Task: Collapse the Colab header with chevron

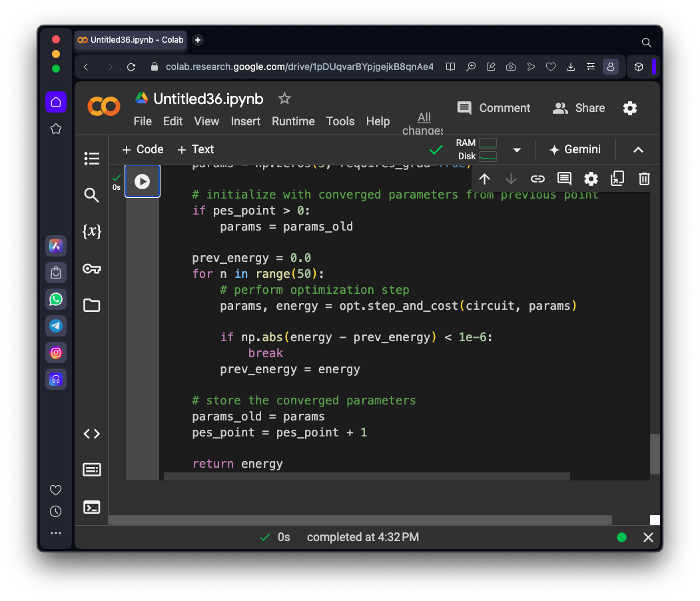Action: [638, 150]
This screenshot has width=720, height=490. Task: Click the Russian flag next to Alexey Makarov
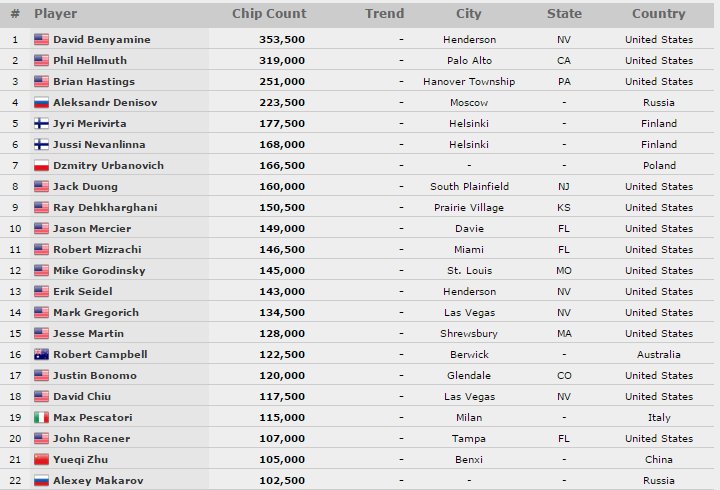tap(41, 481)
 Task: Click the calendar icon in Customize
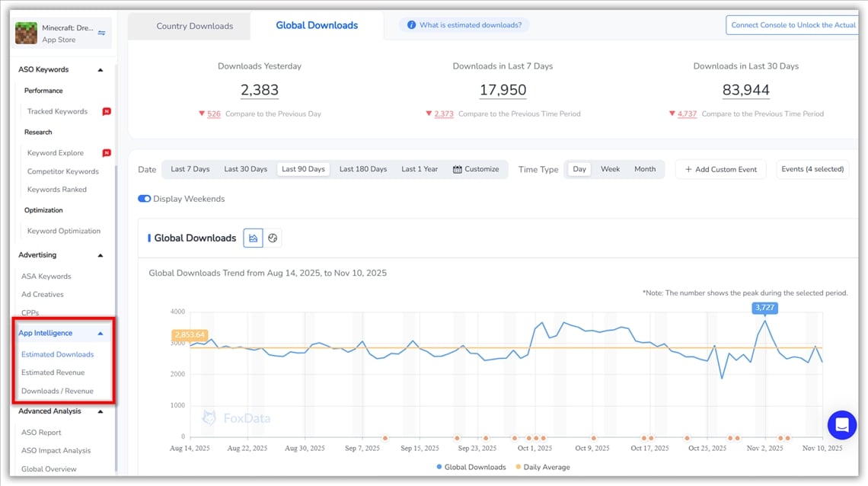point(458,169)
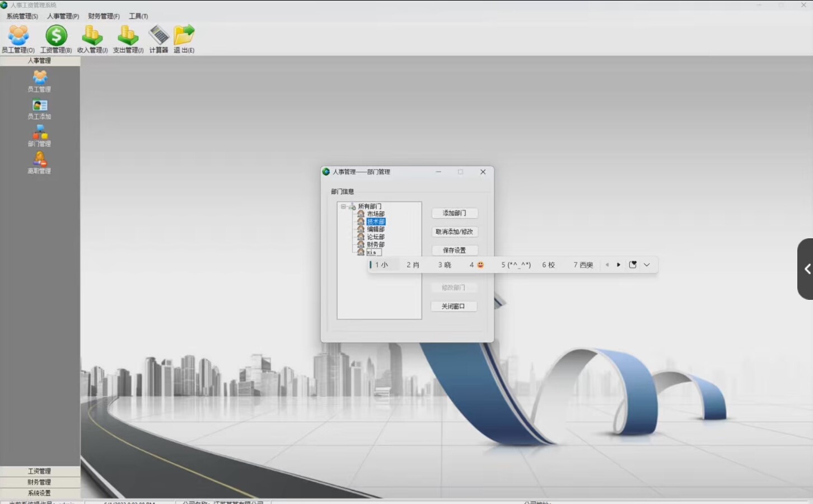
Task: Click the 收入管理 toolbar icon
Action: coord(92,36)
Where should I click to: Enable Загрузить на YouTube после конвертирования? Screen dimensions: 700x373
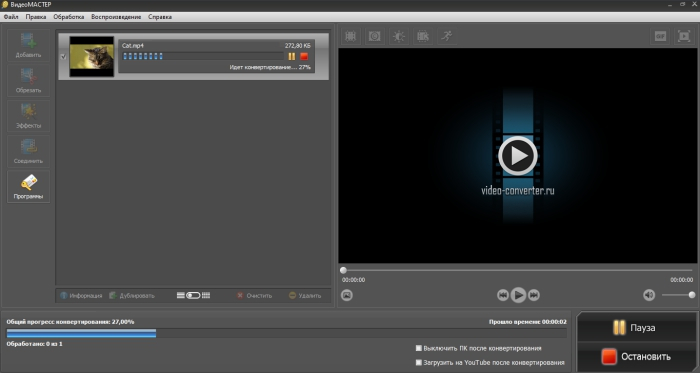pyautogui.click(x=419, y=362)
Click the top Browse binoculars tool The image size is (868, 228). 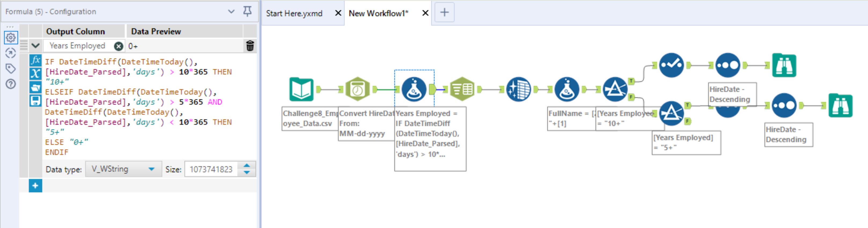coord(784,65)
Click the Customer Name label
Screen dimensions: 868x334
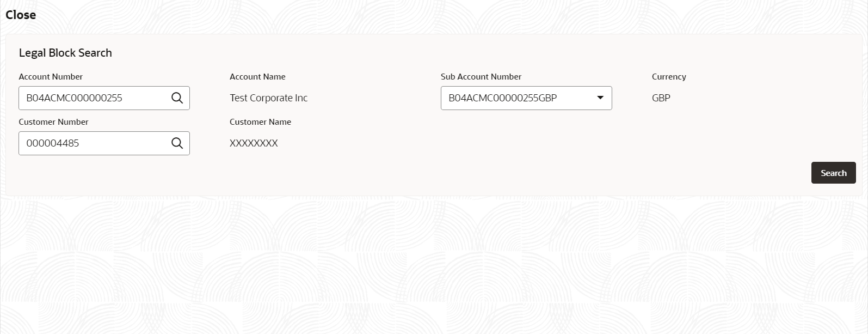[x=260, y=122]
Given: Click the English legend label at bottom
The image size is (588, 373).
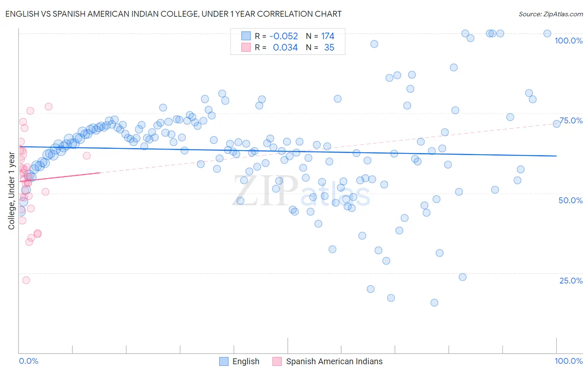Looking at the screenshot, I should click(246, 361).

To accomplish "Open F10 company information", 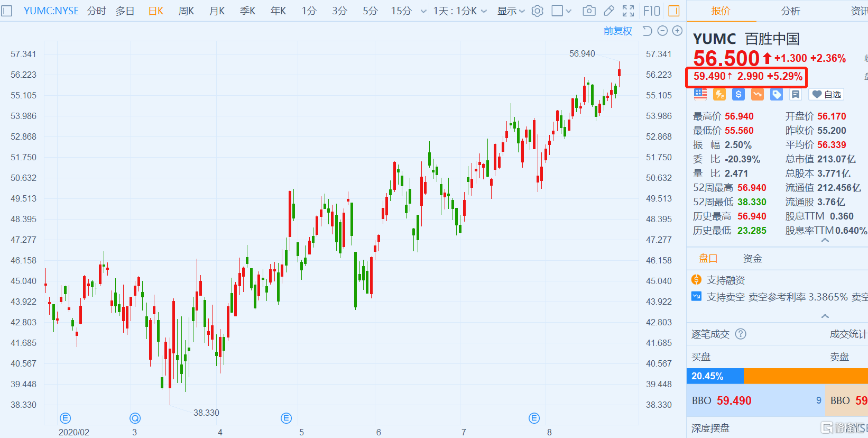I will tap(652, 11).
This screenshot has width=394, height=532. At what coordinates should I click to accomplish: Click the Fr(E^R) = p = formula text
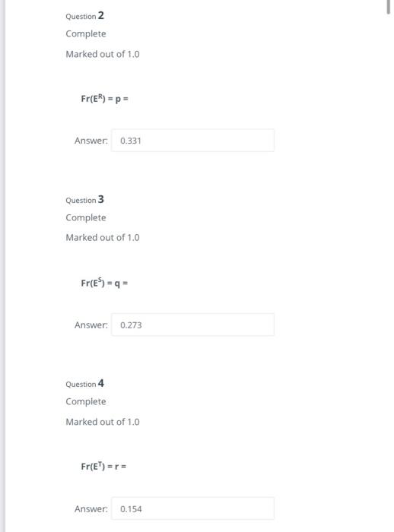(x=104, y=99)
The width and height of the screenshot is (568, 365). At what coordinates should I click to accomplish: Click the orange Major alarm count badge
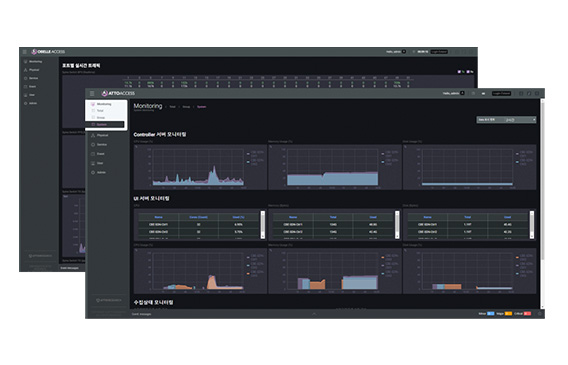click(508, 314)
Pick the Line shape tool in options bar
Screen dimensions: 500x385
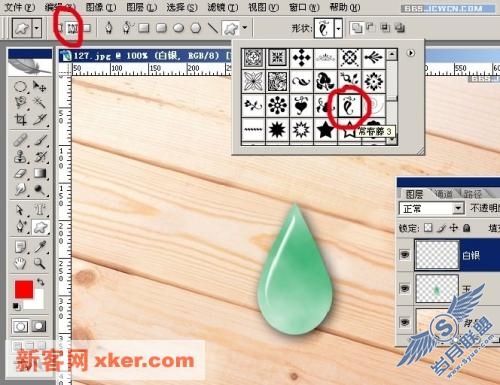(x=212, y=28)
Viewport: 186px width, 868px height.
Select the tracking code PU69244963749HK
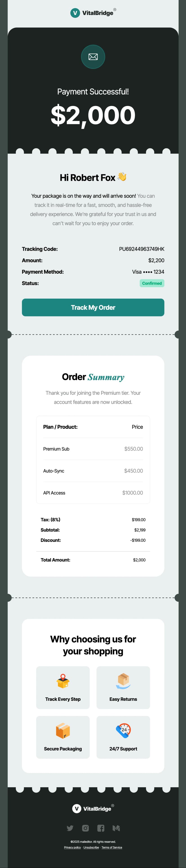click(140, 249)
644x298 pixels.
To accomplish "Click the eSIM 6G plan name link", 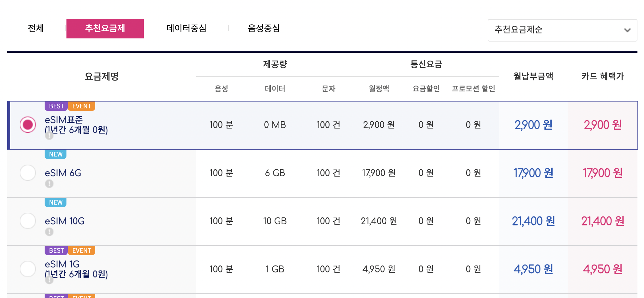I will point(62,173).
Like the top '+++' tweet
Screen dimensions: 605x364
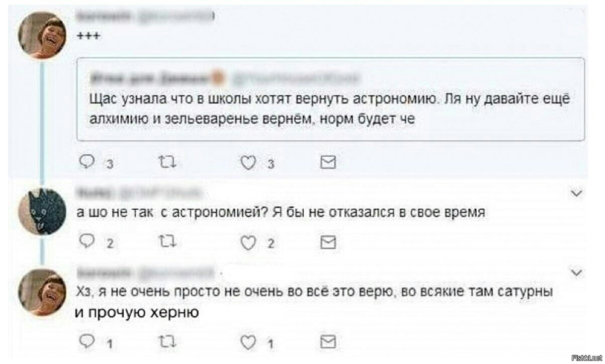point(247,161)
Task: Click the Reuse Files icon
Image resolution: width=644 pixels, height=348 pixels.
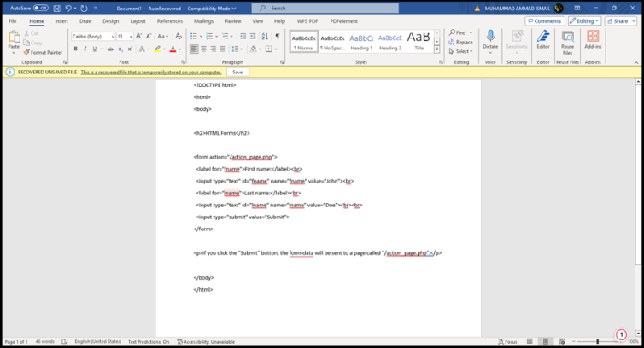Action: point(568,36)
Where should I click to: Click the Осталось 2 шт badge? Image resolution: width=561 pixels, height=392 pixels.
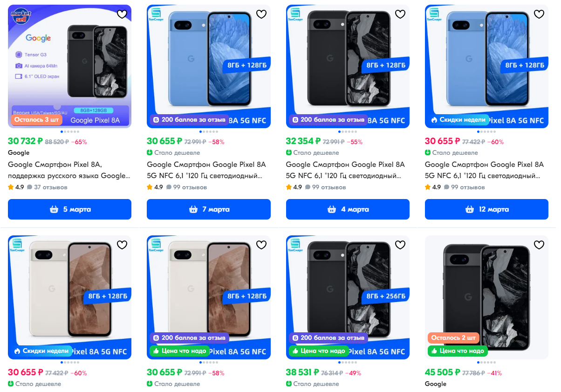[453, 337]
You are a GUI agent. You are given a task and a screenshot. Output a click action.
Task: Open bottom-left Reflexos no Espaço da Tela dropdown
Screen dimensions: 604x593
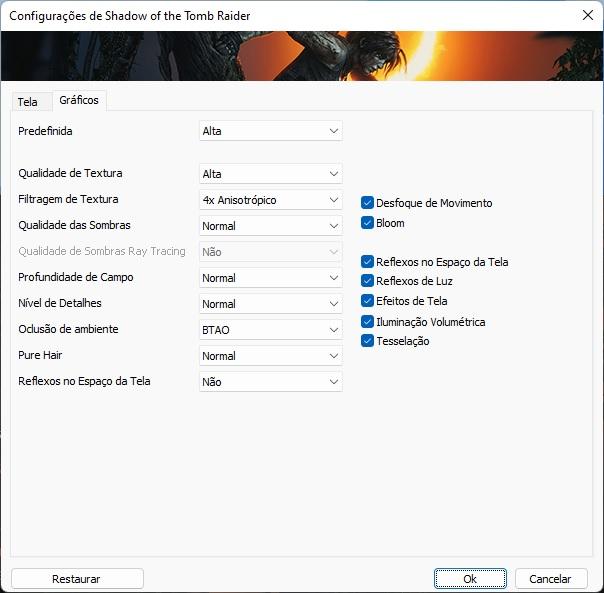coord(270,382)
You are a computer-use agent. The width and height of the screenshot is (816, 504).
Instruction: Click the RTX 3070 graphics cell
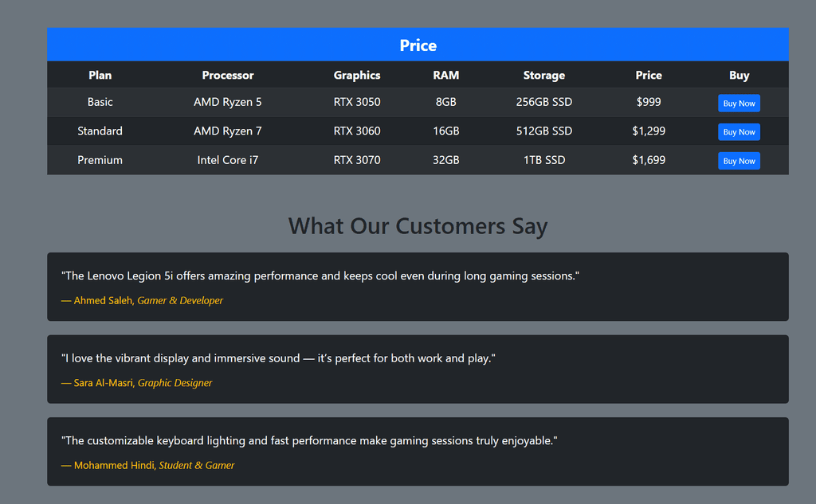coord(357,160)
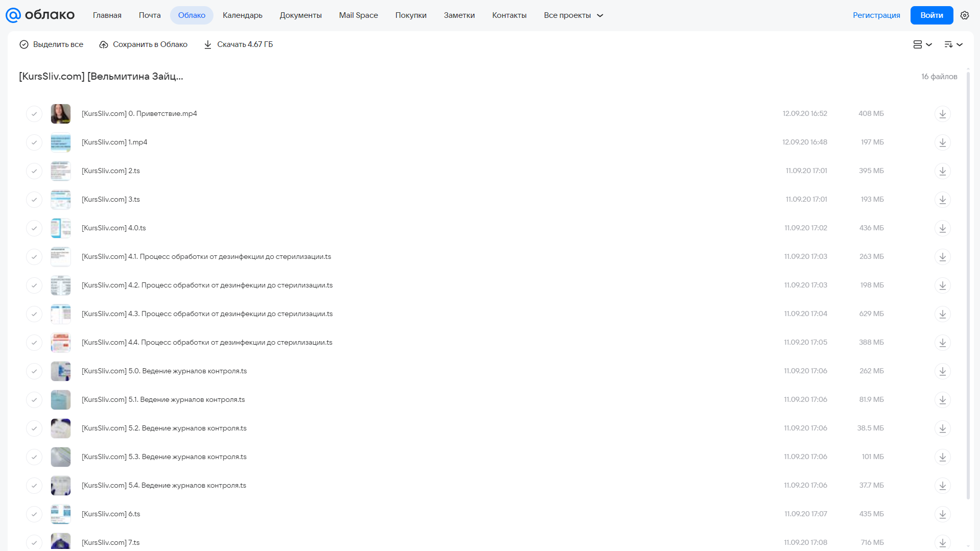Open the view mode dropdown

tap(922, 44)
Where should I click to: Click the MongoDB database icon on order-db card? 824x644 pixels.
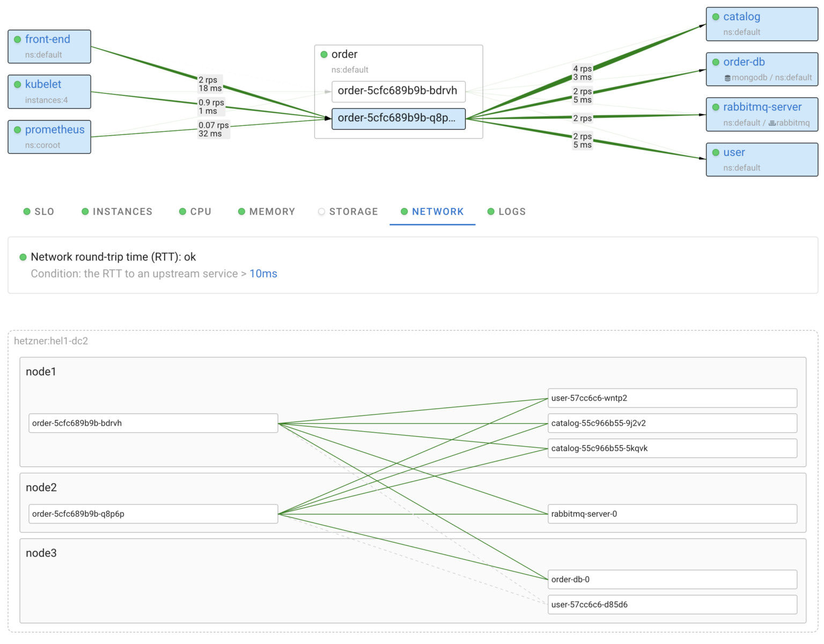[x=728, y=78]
────────
*WHAT THE TASK REQUIRES*
Your answer should consist of the lines above that hold the word "bottom", copied exactly.

*OUTPUT BELOW*
Given: Click the English legend label at bottom
Task: Open bottom-left Reflexos no Espaço da Tela dropdown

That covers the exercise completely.